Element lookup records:

========================================

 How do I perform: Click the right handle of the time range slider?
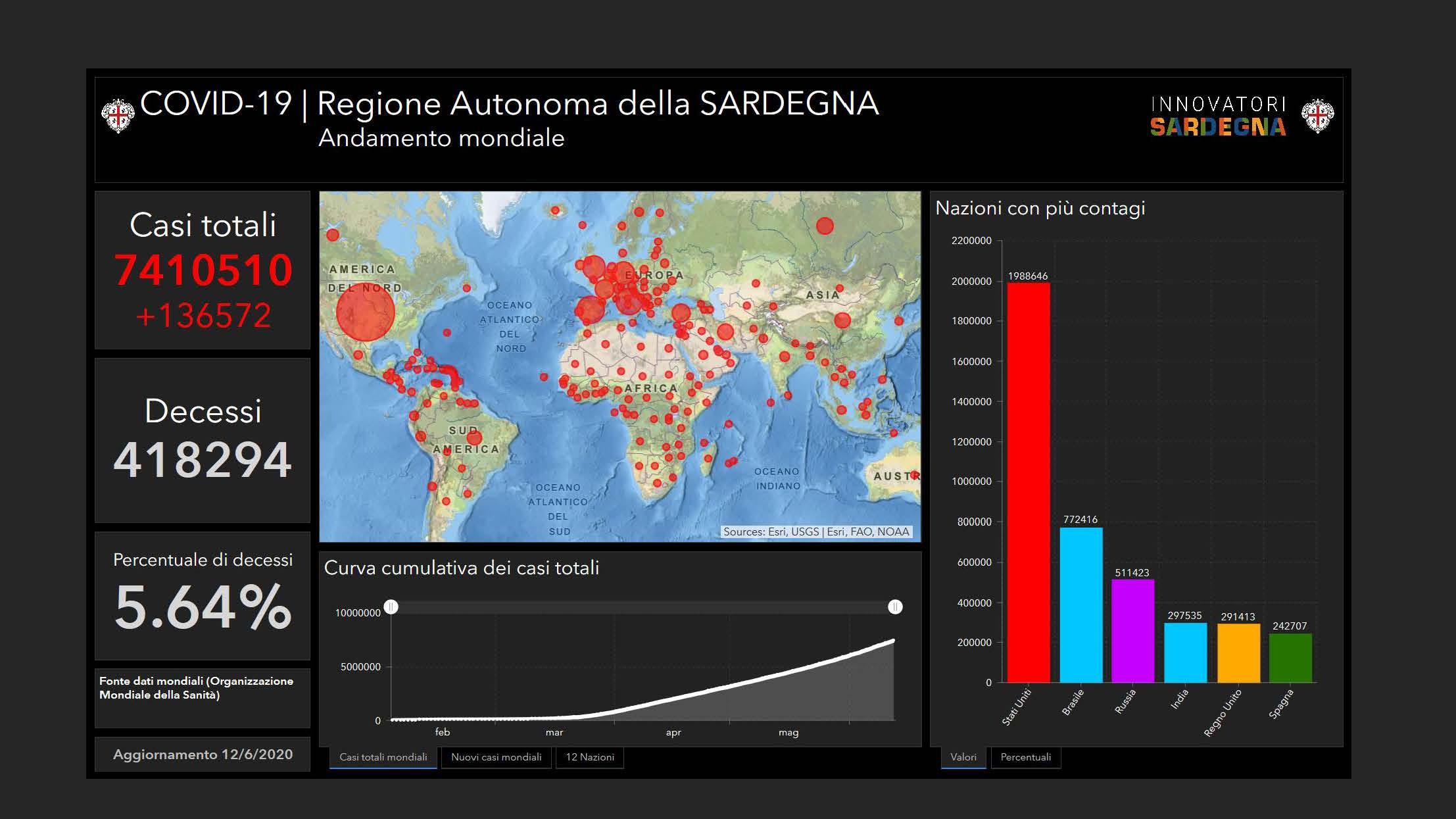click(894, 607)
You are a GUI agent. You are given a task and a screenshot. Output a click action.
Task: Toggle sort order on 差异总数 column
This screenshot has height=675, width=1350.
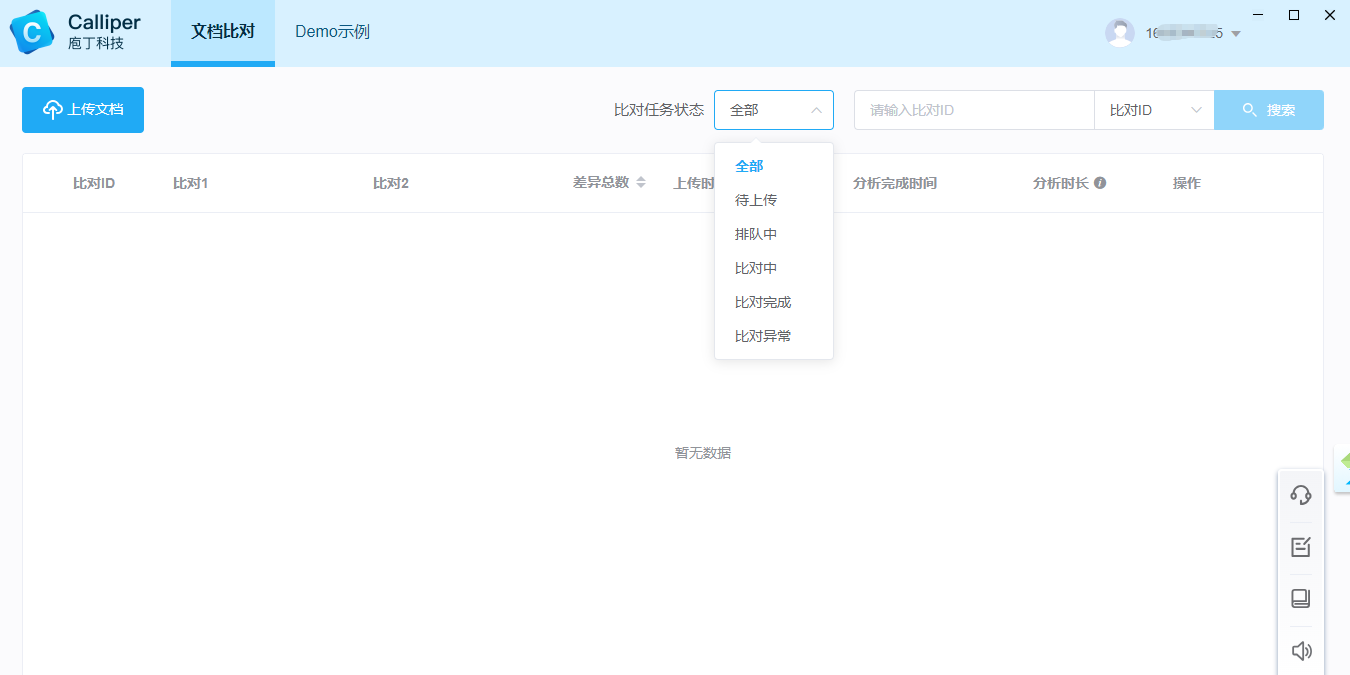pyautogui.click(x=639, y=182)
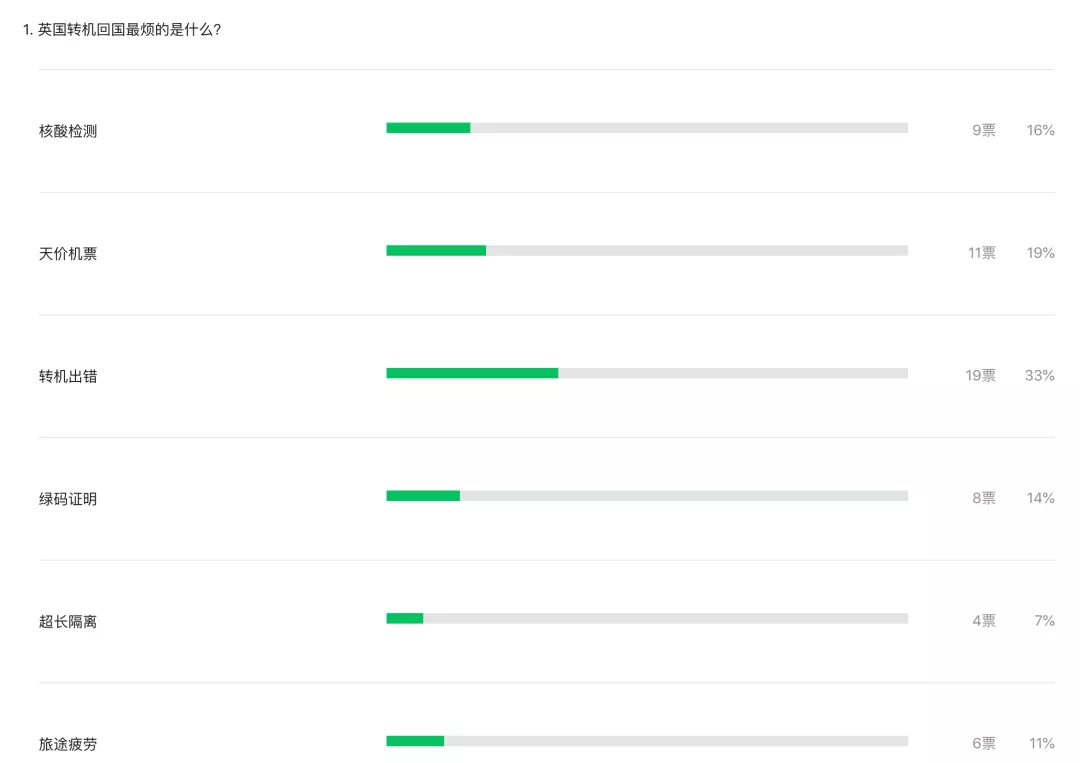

========================================

WRITTEN PROBLEM: Return each line of the rows above that contains the string "screenshot". Case counts.

RESULT FOR THIS TASK:
You are a GUI agent. You are given a task and a screenshot. Output a click action.
This screenshot has height=675, width=1350.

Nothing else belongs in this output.